━━━━━ Records
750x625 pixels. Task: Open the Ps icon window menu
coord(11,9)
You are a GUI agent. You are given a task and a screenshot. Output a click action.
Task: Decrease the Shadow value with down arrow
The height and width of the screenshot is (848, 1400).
━━━━━━━━━━
● **Required action**
Each line with "screenshot" in it must be identified and copied from the material.

● **Reply to the exercise**
You are a GUI agent. You are given a task and a screenshot. Output a click action.
The height and width of the screenshot is (848, 1400).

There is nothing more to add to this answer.